Stored items =>

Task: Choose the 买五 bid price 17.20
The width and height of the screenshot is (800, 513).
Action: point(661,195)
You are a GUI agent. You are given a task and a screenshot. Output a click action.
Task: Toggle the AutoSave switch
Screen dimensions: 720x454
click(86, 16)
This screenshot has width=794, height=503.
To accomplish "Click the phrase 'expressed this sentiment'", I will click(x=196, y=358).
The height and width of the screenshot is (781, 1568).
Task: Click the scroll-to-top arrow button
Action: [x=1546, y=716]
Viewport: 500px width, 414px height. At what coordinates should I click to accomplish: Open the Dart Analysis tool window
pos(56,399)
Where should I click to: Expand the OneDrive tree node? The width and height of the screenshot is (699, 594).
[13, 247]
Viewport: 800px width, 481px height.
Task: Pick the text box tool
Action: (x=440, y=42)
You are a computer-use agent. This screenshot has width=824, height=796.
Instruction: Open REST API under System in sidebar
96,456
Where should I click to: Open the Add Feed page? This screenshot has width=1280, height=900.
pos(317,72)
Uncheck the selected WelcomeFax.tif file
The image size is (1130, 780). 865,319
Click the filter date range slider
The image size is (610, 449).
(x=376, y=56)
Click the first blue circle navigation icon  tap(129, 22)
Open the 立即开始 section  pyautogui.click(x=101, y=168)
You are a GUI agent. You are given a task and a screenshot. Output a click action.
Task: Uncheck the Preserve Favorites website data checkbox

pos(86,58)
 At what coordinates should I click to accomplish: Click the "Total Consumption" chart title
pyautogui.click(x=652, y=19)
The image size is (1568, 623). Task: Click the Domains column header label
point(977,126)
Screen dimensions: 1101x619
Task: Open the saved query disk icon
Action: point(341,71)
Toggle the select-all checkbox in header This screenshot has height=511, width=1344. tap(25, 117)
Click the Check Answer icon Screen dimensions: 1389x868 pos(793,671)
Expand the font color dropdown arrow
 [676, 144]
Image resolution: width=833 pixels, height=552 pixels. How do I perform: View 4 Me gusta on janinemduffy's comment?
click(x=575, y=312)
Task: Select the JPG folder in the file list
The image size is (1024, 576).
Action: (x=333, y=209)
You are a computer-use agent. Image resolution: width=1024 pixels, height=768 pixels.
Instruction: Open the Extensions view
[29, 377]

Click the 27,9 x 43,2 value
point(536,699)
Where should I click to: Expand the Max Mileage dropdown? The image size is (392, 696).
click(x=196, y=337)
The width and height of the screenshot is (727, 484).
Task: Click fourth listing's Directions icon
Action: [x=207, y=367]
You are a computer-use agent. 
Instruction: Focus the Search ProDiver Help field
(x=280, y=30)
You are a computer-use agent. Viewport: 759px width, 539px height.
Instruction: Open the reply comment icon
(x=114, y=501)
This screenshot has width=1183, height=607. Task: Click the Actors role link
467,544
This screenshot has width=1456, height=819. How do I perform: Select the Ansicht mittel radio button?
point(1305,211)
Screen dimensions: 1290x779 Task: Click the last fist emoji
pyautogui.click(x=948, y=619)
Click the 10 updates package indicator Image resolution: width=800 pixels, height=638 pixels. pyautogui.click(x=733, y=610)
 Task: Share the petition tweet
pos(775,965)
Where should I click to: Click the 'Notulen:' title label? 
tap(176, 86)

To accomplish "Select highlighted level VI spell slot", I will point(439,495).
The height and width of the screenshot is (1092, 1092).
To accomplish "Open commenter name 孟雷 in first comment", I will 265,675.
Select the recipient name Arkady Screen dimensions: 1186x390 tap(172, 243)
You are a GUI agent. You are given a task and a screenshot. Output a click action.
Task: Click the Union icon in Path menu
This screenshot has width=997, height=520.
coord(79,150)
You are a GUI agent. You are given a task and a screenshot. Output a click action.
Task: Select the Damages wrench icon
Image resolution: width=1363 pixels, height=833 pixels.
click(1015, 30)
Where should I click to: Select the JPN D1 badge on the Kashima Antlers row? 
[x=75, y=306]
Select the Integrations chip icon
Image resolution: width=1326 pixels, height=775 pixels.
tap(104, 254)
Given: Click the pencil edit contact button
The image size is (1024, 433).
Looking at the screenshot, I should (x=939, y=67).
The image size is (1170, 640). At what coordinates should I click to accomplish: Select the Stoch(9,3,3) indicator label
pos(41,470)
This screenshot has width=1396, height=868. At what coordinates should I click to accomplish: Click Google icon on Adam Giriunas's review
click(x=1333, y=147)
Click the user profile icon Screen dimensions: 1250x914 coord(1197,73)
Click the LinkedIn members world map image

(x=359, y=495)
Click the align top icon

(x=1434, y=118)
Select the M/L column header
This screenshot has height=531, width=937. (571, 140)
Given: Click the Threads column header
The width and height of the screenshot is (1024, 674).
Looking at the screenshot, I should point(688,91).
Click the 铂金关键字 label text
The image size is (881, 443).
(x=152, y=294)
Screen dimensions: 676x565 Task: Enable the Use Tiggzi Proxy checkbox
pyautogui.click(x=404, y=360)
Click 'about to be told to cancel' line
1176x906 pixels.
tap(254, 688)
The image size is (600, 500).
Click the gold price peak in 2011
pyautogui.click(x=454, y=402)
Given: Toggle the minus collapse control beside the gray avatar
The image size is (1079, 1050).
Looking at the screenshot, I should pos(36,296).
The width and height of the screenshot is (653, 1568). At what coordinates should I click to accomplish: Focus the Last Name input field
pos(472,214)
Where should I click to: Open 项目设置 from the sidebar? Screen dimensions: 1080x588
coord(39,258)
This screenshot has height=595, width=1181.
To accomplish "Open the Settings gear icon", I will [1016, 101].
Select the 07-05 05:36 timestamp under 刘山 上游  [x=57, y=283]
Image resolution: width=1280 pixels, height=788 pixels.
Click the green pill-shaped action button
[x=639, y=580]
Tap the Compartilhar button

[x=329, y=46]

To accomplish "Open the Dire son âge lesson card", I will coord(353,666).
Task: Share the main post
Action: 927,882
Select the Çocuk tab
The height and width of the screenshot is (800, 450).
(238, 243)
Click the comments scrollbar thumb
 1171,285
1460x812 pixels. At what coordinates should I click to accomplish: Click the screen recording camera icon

Exercise description =>
Retype all of the data shown above, word for word.

Completed task =>
Task: Choose the 买五 bid price 17.20
The width and height of the screenshot is (800, 513).
Action: point(661,195)
You are a GUI agent. You are given a task and a screenshot. Output a click action.
Task: Toggle the AutoSave switch
Screen dimensions: 720x454
click(86, 16)
This screenshot has width=794, height=503.
To accomplish "Click the phrase 'expressed this sentiment'", I will click(x=196, y=358).
The height and width of the screenshot is (781, 1568).
Task: Click the scroll-to-top arrow button
Action: [x=1546, y=716]
Viewport: 500px width, 414px height. At what coordinates should I click to accomplish: Open the Dart Analysis tool window
pos(56,399)
Where should I click to: Expand the OneDrive tree node? The width and height of the screenshot is (699, 594).
[13, 247]
Viewport: 800px width, 481px height.
Task: Pick the text box tool
Action: (x=440, y=42)
You are a computer-use agent. This screenshot has width=824, height=796.
Instruction: Open REST API under System in sidebar
96,456
Where should I click to: Open the Add Feed page? This screenshot has width=1280, height=900.
pos(317,72)
Uncheck the selected WelcomeFax.tif file
The image size is (1130, 780). 865,319
Click the filter date range slider
The image size is (610, 449).
(x=376, y=56)
Click the first blue circle navigation icon  tap(129, 22)
Open the 立即开始 section  pyautogui.click(x=101, y=168)
You are a GUI agent. You are given a task and a screenshot. Output a click action.
Task: Uncheck the Preserve Favorites website data checkbox

pos(86,58)
 At what coordinates should I click to accomplish: Click the "Total Consumption" chart title
pyautogui.click(x=652, y=19)
The image size is (1568, 623). Task: Click the Domains column header label
point(977,126)
Screen dimensions: 1101x619
Task: Open the saved query disk icon
Action: point(341,71)
Toggle the select-all checkbox in header This screenshot has height=511, width=1344. tap(25, 117)
Click the Check Answer icon Screen dimensions: 1389x868 pos(793,671)
Expand the font color dropdown arrow
 [676, 144]
Image resolution: width=833 pixels, height=552 pixels. How do I perform: View 4 Me gusta on janinemduffy's comment?
click(x=575, y=312)
Task: Select the JPG folder in the file list
The image size is (1024, 576).
Action: (x=333, y=209)
You are a computer-use agent. Image resolution: width=1024 pixels, height=768 pixels.
Instruction: Open the Extensions view
[29, 377]

Click the 27,9 x 43,2 value
point(536,699)
Where should I click to: Expand the Max Mileage dropdown? The image size is (392, 696).
click(x=196, y=337)
The width and height of the screenshot is (727, 484).
Task: Click fourth listing's Directions icon
Action: [x=207, y=367]
You are a computer-use agent. 
Instruction: Focus the Search ProDiver Help field
(x=280, y=30)
You are a computer-use agent. Viewport: 759px width, 539px height.
Instruction: Open the reply comment icon
(x=114, y=501)
This screenshot has width=1183, height=607. Task: Click the Actors role link
467,544
This screenshot has width=1456, height=819. How do I perform: Select the Ansicht mittel radio button?
point(1305,211)
Screen dimensions: 1290x779 Task: Click the last fist emoji
pyautogui.click(x=948, y=619)
Click the 10 updates package indicator Image resolution: width=800 pixels, height=638 pixels. pyautogui.click(x=733, y=610)
 Task: Share the petition tweet
pos(775,965)
Where should I click to: Click the 'Notulen:' title label? 
tap(176, 86)

To accomplish "Select highlighted level VI spell slot", I will point(439,495).
The height and width of the screenshot is (1092, 1092).
To accomplish "Open commenter name 孟雷 in first comment", I will 265,675.
Select the recipient name Arkady Screen dimensions: 1186x390 tap(172, 243)
You are a GUI agent. You are given a task and a screenshot. Output a click action.
Task: Click the Union icon in Path menu
This screenshot has width=997, height=520.
coord(79,150)
You are a GUI agent. You are given a task and a screenshot. Output a click action.
Task: Select the Damages wrench icon
Image resolution: width=1363 pixels, height=833 pixels.
click(1015, 30)
Where should I click to: Select the JPN D1 badge on the Kashima Antlers row? 
[x=75, y=306]
Select the Integrations chip icon
Image resolution: width=1326 pixels, height=775 pixels.
tap(104, 254)
Given: Click the pencil edit contact button
The image size is (1024, 433).
Looking at the screenshot, I should (x=939, y=67).
The image size is (1170, 640). At what coordinates should I click to accomplish: Select the Stoch(9,3,3) indicator label
pos(41,470)
This screenshot has width=1396, height=868. At what coordinates should I click to accomplish: Click Google icon on Adam Giriunas's review
click(x=1333, y=147)
Click the user profile icon Screen dimensions: 1250x914 coord(1197,73)
Click the LinkedIn members world map image

(x=359, y=495)
Click the align top icon

(x=1434, y=118)
Select the M/L column header
This screenshot has height=531, width=937. (571, 140)
Given: Click the Threads column header
The width and height of the screenshot is (1024, 674).
Looking at the screenshot, I should point(688,91).
Click the 铂金关键字 label text
The image size is (881, 443).
(x=152, y=294)
Screen dimensions: 676x565 Task: Enable the Use Tiggzi Proxy checkbox
pyautogui.click(x=404, y=360)
Click 'about to be told to cancel' line
1176x906 pixels.
tap(254, 688)
The image size is (600, 500).
Click the gold price peak in 2011
pyautogui.click(x=454, y=402)
Given: Toggle the minus collapse control beside the gray avatar
The image size is (1079, 1050).
Looking at the screenshot, I should pos(36,296).
The width and height of the screenshot is (653, 1568). At what coordinates should I click to accomplish: Focus the Last Name input field
pos(472,214)
Where should I click to: Open 项目设置 from the sidebar? Screen dimensions: 1080x588
coord(39,258)
This screenshot has height=595, width=1181.
To accomplish "Open the Settings gear icon", I will [1016, 101].
Select the 07-05 05:36 timestamp under 刘山 上游  [x=57, y=283]
Image resolution: width=1280 pixels, height=788 pixels.
Click the green pill-shaped action button
[x=639, y=580]
Tap the Compartilhar button

[x=329, y=46]

To accomplish "Open the Dire son âge lesson card", I will coord(353,666).
Task: Share the main post
Action: 927,882
Select the Çocuk tab
The height and width of the screenshot is (800, 450).
(238, 243)
Click the comments scrollbar thumb
 1171,285
1460x812 pixels. At what coordinates should I click to accomplish: Click the screen recording camera icon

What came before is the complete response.